Try to avoid joining on text fields, especially in larger datasets, for performance reasons. Joining on integers is far more efficient. Also, it is entirely possible for two separate people to share first and last names, so a real-world dataset that followed the structure in this example would be subject to false matches and errors.

You may also leverage the geospatial functions mentioned in Chapter 12, Exploring Mapping and Advanced Geospatial Features, to create a spatial join between two sources, even when one or both lack specific spatial objects on which to join. For example, if you have Latitude and Longitude, you might create a join calculation with the code MAKEPOINT([Latitude], [Longitude]) to find the intersection with another spatial object in another table.

Join calculations can also help when you are missing a field for a join. What if the data you want to join is in another database or file completely? In this scenario, we would consider cross-database joins.

Cross-database joins

With Tableau, you have the ability to join (at the row level) across multiple different data connections. Joining across different data connections is referred to as a cross-database join. For example, you can join SQL Server tables with text files or Excel files, or join tables in one database with tables in another, even if they are on a different server. This opens up all kinds of possibilities for supplementing your data or analyzing data from disparate sources.

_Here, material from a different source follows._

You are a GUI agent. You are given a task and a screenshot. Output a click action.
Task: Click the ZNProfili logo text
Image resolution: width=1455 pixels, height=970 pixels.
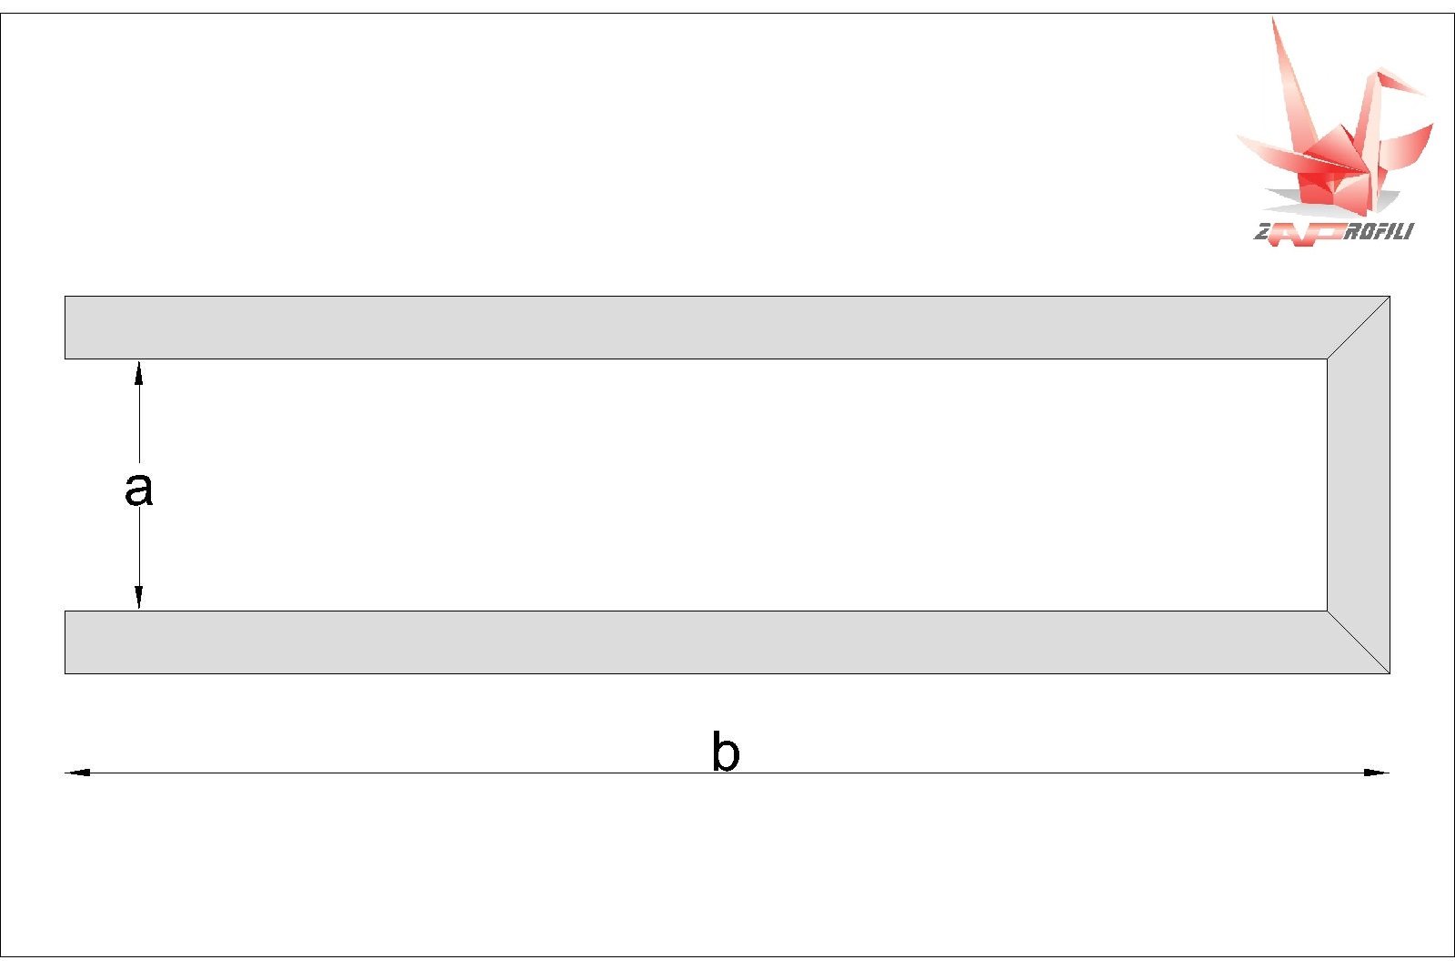[1335, 232]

Consider the hospital data. Though not part of the data included in the Chapter 14 sample data, it would not be uncommon for billing data to be in a separate system from patient care data. Let’s say you had a file for patient billing that contained data you wanted to include in your analysis of hospital visits. You would be able to accomplish this by adding the text file as a data connection and then joining it to the existing tables, as follows:

Figure 14.25: Joining tables or files based on separate data connections

You’ll notice that the interface on the Data Source screen includes an Add link that allows you to add data connections to a data source. Clicking on each connection will allow you to drag and drop tables from that connection into the Data Source designer and specify the joins as you desire. Each data connection will be color-coded so that you can immediately identify the source of various tables in the designer.

You may also use multiple data sources in the logical layer.

Another consideration with joins is unintentional errors, which we’ll consider next.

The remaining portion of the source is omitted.